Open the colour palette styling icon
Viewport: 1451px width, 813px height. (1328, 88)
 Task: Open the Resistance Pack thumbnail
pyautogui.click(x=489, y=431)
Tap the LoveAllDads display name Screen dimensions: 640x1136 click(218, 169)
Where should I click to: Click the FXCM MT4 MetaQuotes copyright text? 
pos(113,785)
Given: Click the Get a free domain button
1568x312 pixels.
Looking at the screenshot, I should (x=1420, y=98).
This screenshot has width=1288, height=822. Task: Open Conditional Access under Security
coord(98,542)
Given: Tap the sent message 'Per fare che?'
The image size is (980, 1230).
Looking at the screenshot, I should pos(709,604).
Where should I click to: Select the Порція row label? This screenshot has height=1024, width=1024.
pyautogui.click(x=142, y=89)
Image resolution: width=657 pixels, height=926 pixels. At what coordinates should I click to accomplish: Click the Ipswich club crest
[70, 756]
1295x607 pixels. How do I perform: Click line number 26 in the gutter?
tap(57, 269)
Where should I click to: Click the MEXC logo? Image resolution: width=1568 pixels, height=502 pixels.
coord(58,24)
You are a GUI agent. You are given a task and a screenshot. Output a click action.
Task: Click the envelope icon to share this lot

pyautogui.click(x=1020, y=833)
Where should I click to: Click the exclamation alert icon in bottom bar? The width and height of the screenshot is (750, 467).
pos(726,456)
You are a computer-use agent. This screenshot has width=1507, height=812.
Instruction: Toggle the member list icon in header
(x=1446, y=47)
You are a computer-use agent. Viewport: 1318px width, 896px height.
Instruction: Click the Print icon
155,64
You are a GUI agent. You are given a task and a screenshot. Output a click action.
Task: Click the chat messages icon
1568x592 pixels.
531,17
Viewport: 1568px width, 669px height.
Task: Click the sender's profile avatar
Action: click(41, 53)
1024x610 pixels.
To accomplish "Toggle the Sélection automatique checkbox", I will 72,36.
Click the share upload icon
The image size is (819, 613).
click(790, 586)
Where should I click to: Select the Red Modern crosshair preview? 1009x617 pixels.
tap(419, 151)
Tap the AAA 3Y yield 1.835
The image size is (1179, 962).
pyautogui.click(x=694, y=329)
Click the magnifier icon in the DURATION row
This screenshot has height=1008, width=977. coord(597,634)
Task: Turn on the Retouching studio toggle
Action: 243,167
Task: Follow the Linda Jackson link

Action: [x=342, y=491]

_PROBLEM DESCRIPTION_
The lines from the top of the data above down to the line containing "Tap the LoveAllDads" are to be copied exactly; no other line should appear.

_REPLY_
Open the colour palette styling icon
Viewport: 1451px width, 813px height. (1328, 88)
 Task: Open the Resistance Pack thumbnail
pyautogui.click(x=489, y=431)
Tap the LoveAllDads display name Screen dimensions: 640x1136 click(218, 169)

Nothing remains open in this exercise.